Abstract:
The 2013 WHO HIV guidelines provided effective antiretroviral regimens to reduce perinatal transmission to
below 2%. The option-B approach of providing antiretroviral drugs was adopted by Nigeria, which contributed 32% of global
gaps in Preventing Mother to child transmission (PMTCT). In Plateau State, which had 7.7% HIV prevalence, incessant
ethnoreligious conflict created challenges impacting on HIV service delivery and access to treatment centers. PMTCT
diagnostics conducted by the lead HIV implementing Partner (IP), revealed that several communities in Jos, Plateau State,
lacked HIV treatment centers, but were also unable to access existing centers because of conflict related partitioning of Jos,
calling for specialized strategies and collaboration to scale-up to affected communities. To bridge existing challenges related to
distrust amongst communities, the intervention strategy identified six community oriented resource persons (CORPs), of same
ethnoreligious dispensation as people in affected communities, who also possessed HIV programing competencies, to lead the
intervention. The project methodology included engagement of community gatekeepers and Plateau HIV stakeholders, who
generated context specific strategies to enter these communities and scale-up HIV/PMTCT. The lead CORPs included a female
public health/HIV physician, another clinician who owned a community hospital, a HIV laboratory personnel, a HIV trained
Data officer, a religious cleric/youth leader and a female expert patient cum member of Federation of Muslim women
association of Nigeria (FOMWAN). Collaborating with various stakeholders, they birthed a community faith based
organization they called Muslim Health Initiative of Nigeria (MUHIN). This served as platform for community engagement to
scale-up HIV/PMTCT services. The Lead HIV Partner supported, engaged and funded MUHIN to provide context specific
scale-up to address existing gaps. MUHIN identified, assessed, upgraded and activated twenty-eight community clinics for
HIV/PMTCT service deliver, building on existing Maternal, child and New-born health (MNCH) structures. They providedHIV trainings, MNCH materials, national data-capture tools and capacity building to the identified facilities, staff and CORPs.
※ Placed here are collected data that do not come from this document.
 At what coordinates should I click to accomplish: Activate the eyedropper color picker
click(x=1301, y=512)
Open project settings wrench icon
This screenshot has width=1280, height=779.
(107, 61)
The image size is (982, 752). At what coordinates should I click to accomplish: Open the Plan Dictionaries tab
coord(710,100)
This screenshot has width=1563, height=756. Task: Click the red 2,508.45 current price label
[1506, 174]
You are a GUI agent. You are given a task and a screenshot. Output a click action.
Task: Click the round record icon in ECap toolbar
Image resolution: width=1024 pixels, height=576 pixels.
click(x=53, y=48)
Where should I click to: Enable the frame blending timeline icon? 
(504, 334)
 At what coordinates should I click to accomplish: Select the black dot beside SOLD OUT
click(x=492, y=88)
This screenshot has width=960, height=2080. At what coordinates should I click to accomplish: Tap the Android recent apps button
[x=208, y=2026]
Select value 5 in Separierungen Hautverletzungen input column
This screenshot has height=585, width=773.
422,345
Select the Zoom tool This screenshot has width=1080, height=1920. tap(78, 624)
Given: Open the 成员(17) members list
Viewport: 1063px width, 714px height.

They stratified according to facility capacity, and linked them using the Hub-and-spoke model, to provide HIV testing,
PMTCT and Antiretroviral therapy (ART) services. In order to bridge existing human resource for health gaps existing at the
clinics, community health workers and HIV positive women who had successfully completed PMTCT programs were engaged
and trained according to task shifting and task sharing (TSTS) guidelines, in preparation for HIV/PMTCT activation using
HCT as entry. We conclude that detailed diagnostics, planning and utilization of context-specific strategies including TSTS are
critical for successful project outcomes.